You know how it goes, you pick up bits and pieces along the way, and in the end you cant remeber exactly where each nugget in your head came from…
However I don’t have reason to doubt this. Certain transformers add nice ”hair” to high freqs and can introduce euphonic low freq distortion. It’s just a matter of being intimate with transformers and knowing which (sowter, cairnhill, lundahl, custom? etc) tranny gives what kind of an effect. Obviously the trannies that are considered ”high end” will behave more linearly…
Empirical Labs Distressor is a famous one.

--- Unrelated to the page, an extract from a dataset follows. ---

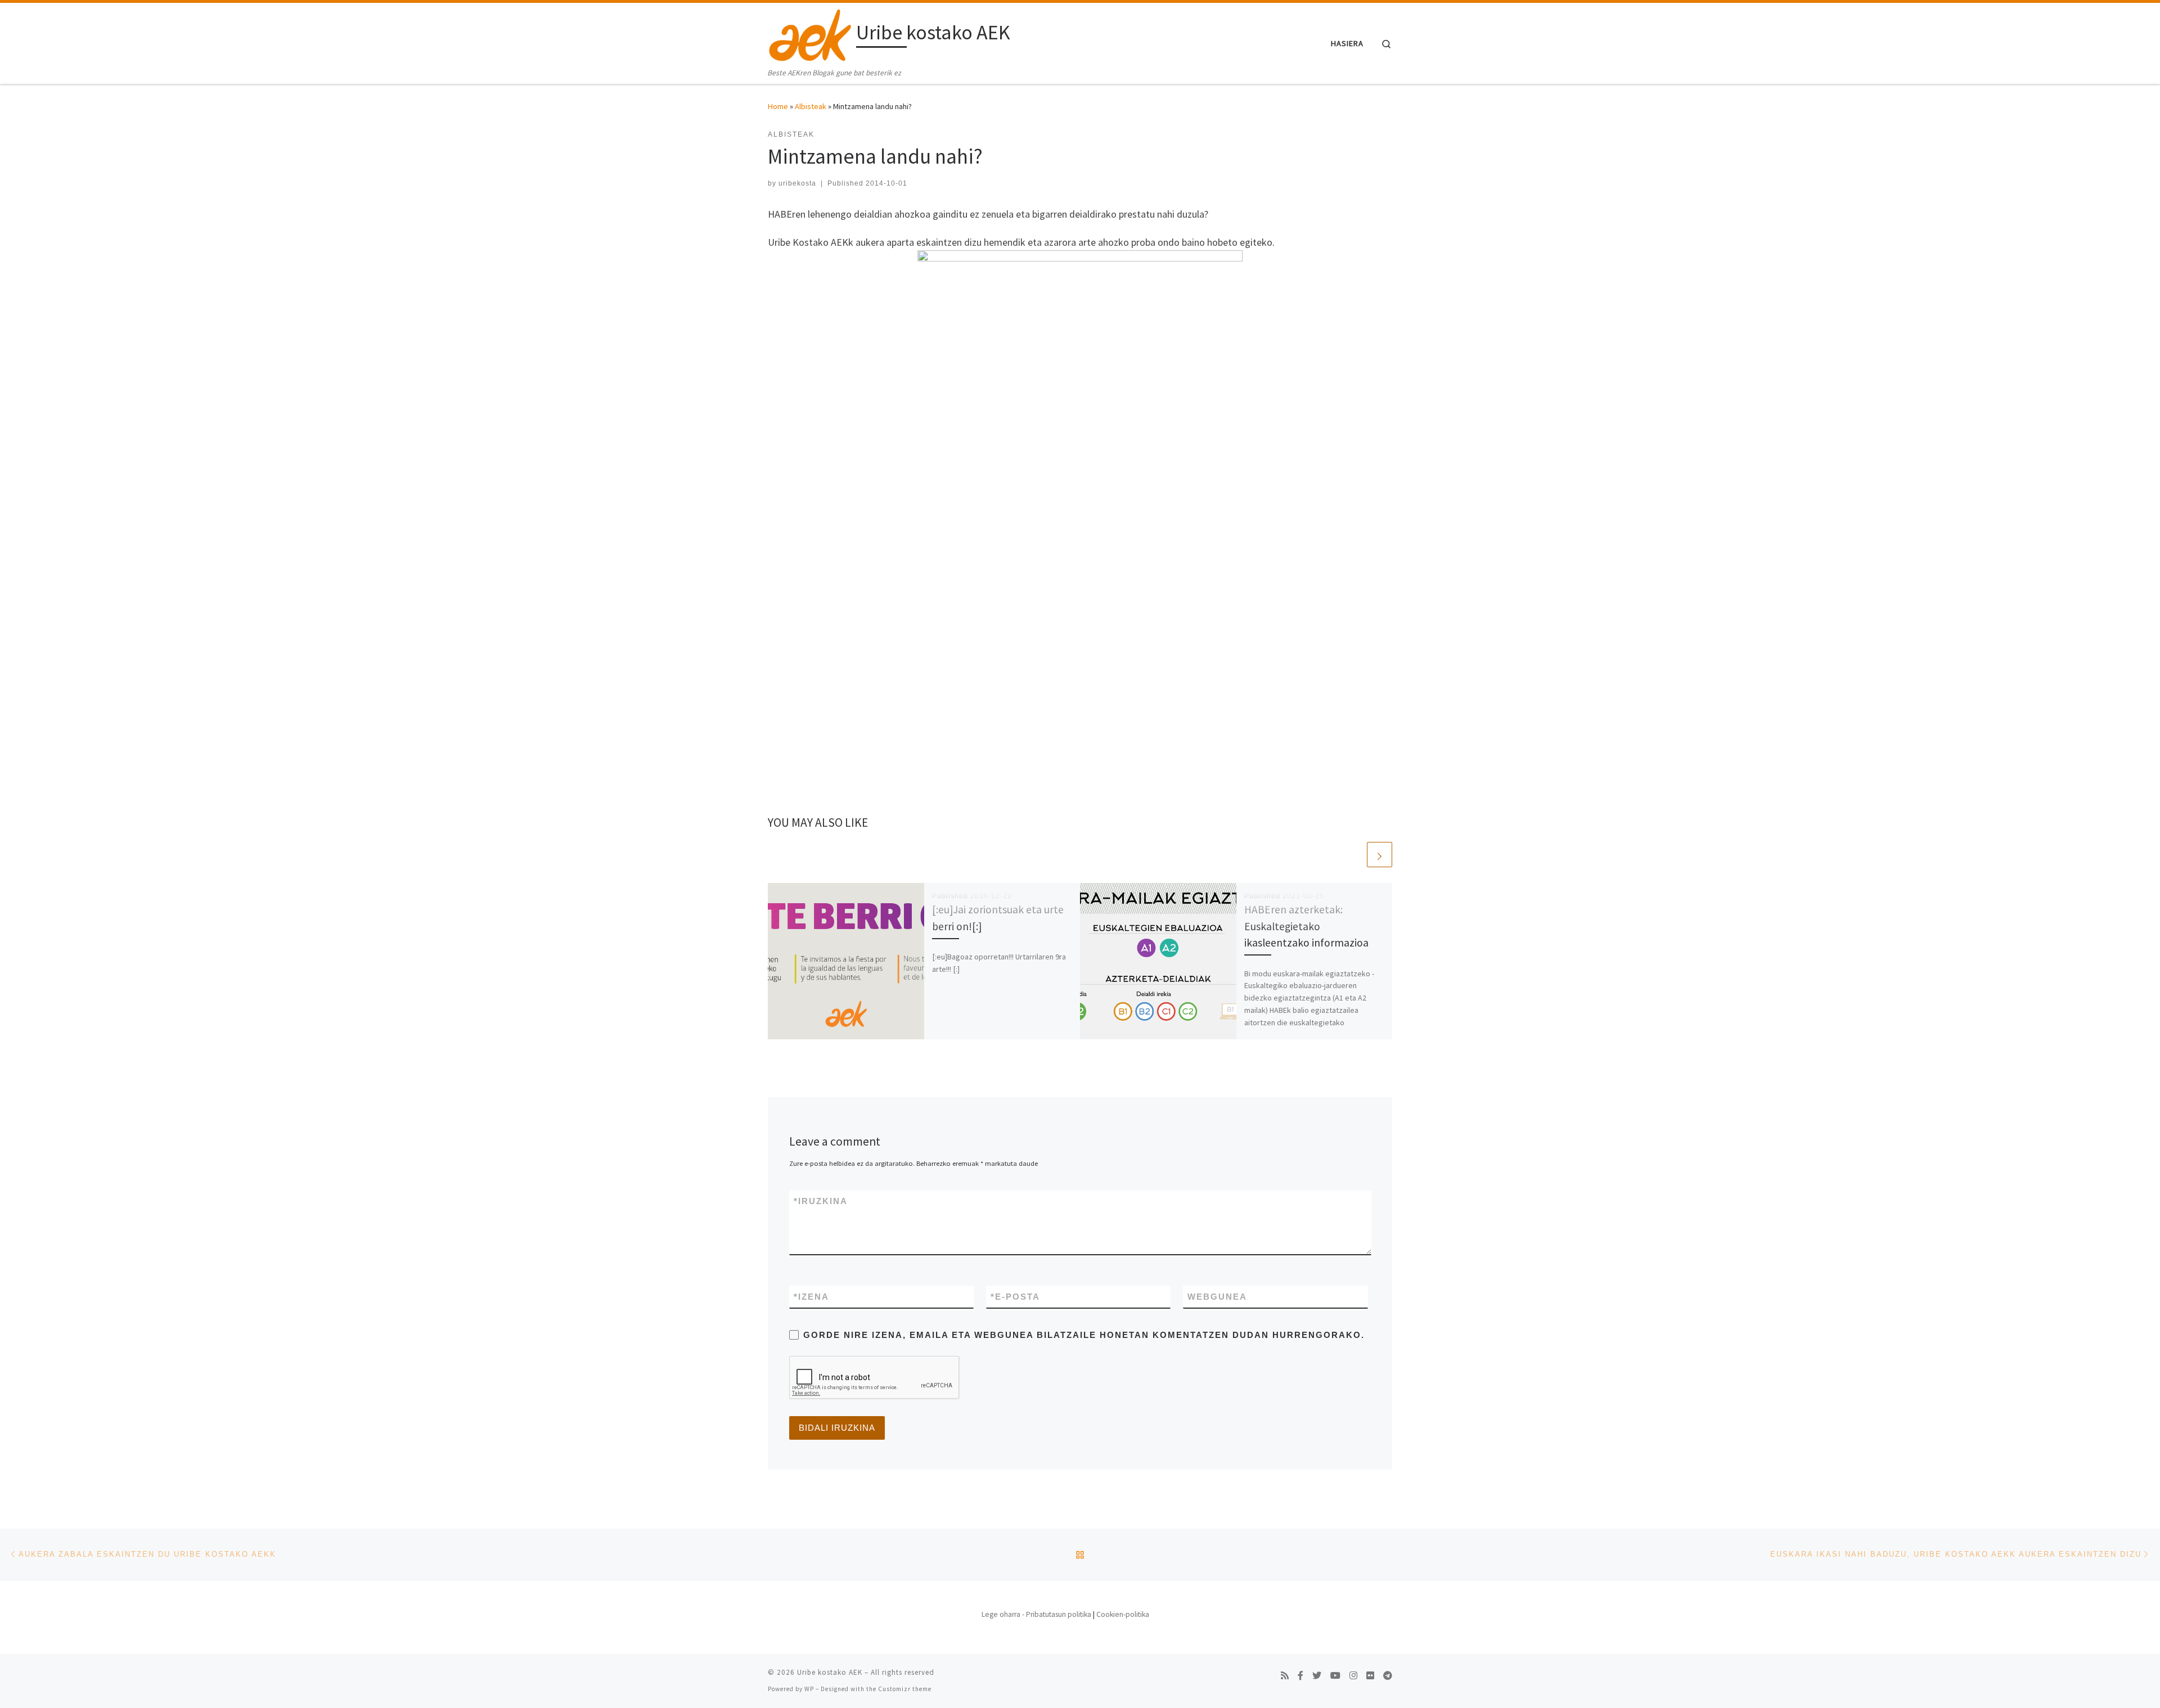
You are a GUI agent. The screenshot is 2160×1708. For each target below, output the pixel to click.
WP (809, 1689)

There is now a UAD approximation of it.
Do you mean Dreadbox?
This can be it’s very own wormhole and can cost an absolute fortune. Thermonic Culture have a variety of products, but the Culture Vulture is often raved about. It does cost a few Heat’s though, but as others have said above, it depends on what sounds good to you. Overdriving the inputs on an analog mixing desk, using the gains on a dj mixer…and I have not even mentioned plug-ins.

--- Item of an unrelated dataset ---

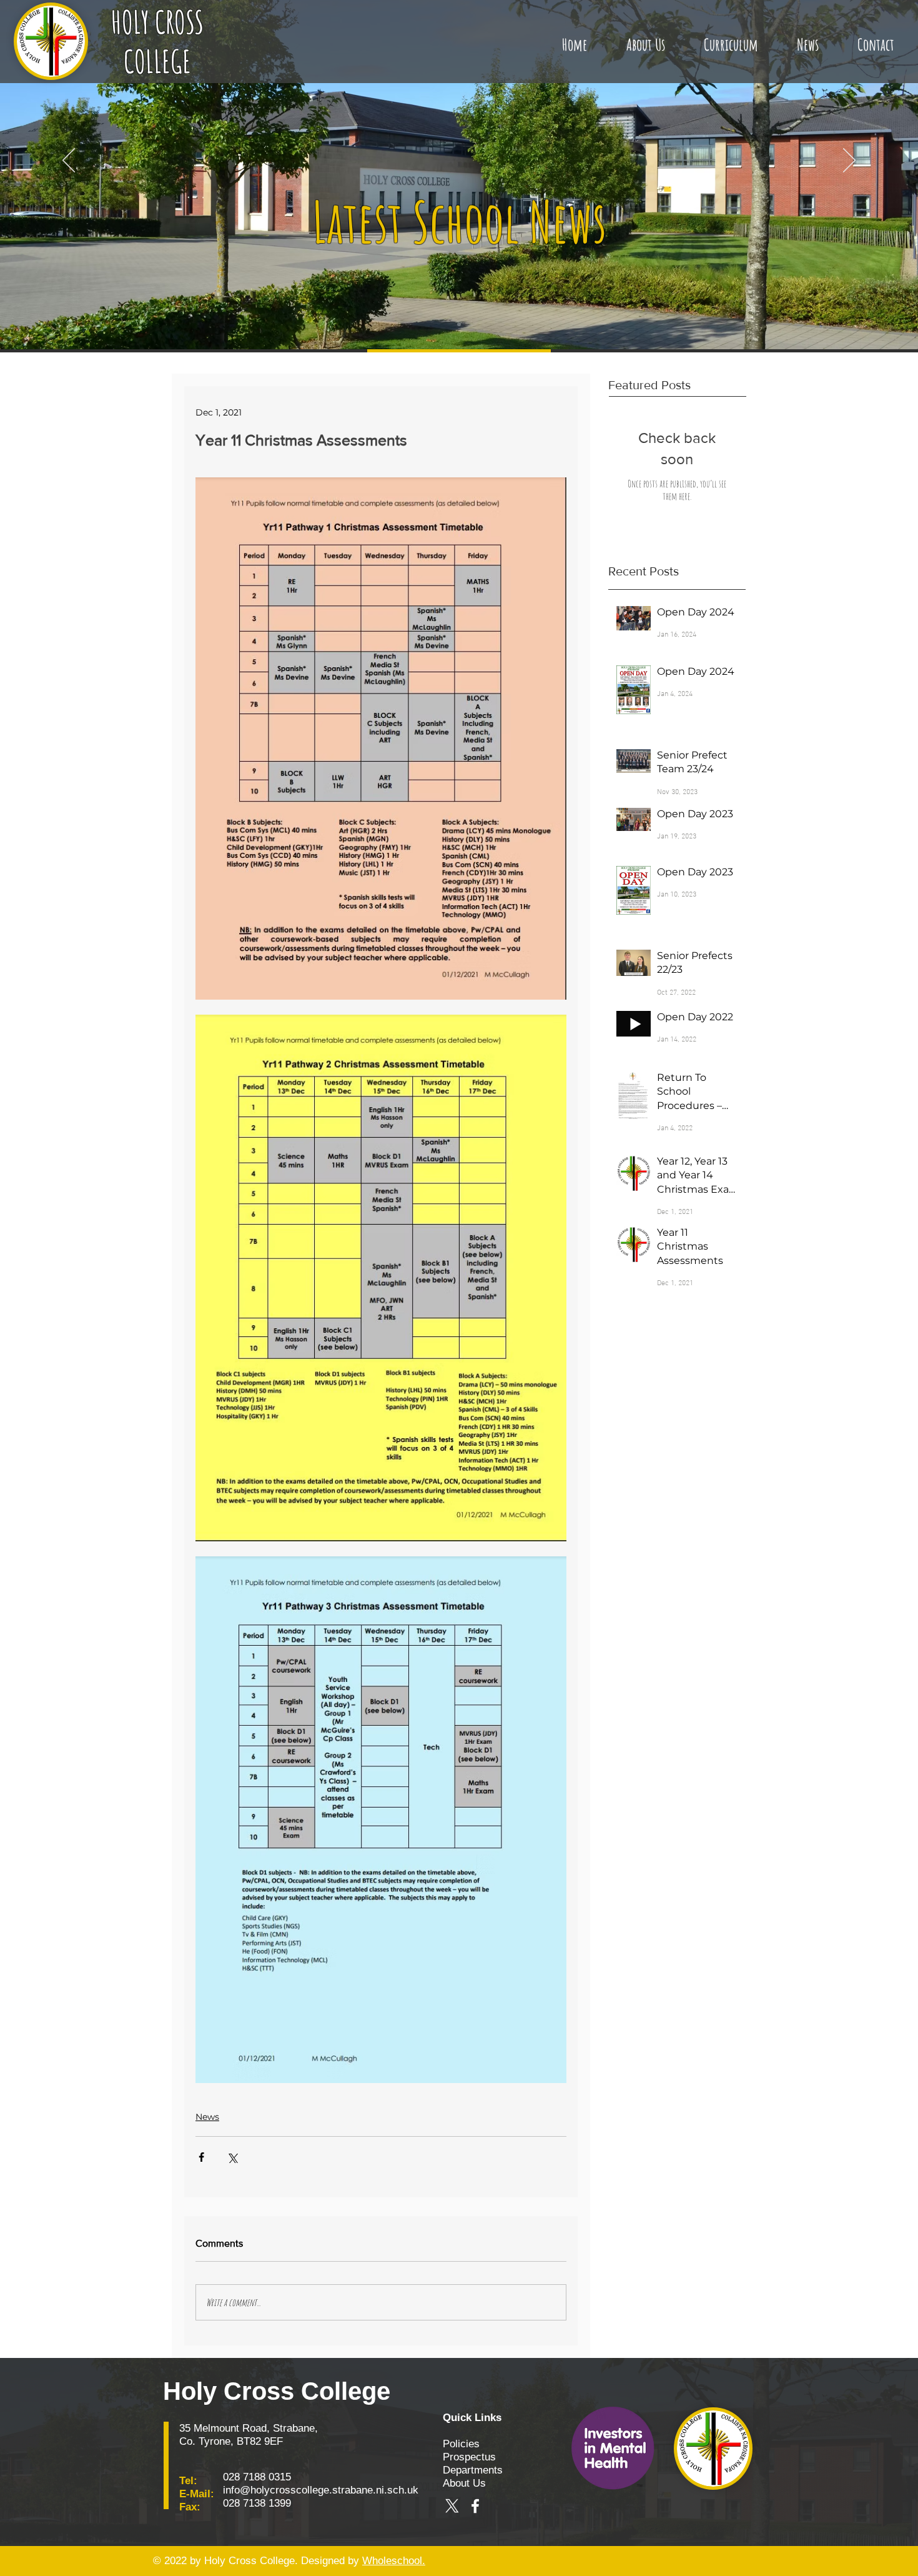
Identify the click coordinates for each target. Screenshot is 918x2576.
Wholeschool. (393, 2561)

How about an old tape deck? I used to have a Tascam Portastudio and I rather liked the sound it imparted. I sold it to help fund my Octatrack but have been thinking about getting another one or some Panasonic or Sony tape deck just to give my tunes an added layer of noise.
More filth than warmth, but this looks cool http://www.ratdistortion.com/product/366/rat-tail-distortion
also remember that ”warmth/fatness” is a very vague description, and even certain forms of processing, such as strategic subtractive EQuing (with a razor sharp digital eq no less!), can result in a perception of added warmness etc. You’d be surprised what a difference it can make sometimes to tame wild resonances from a signal, it can sometimes sound like running through some ”mojo adding” hardware
However, this opinion is not sexy, its boring… you don’t need new gear to do this
check out fusion box
Do you have one?
I almost bought one but then noticed the constant clicking noise and artifacts caused by the BBD chips. Do you feel its annoying in practice when using the unit?
I even emailed ericasynths, asking them to consider making a version of fusionbox with more BBD chips inside, in order to get rid of the BBD artifacts…
Have to admit, that tube amp stage and the flanging on the fusionbox sounds glorious though!
Personally use a Niio Analogue Track Thickener… kind of a rack version on the AHeat. Stereo, 5 saturation types. mild cross-over filter and modular like combining of clean and distorted paths, VCA with amplitude envelope & trigger input(nice), passive 2 band eq. A newer version called Iotine Core with more advancements might be easier to source.
Old Boss KM- and BX-series mixers, and many other older analogue mixers too, in fact.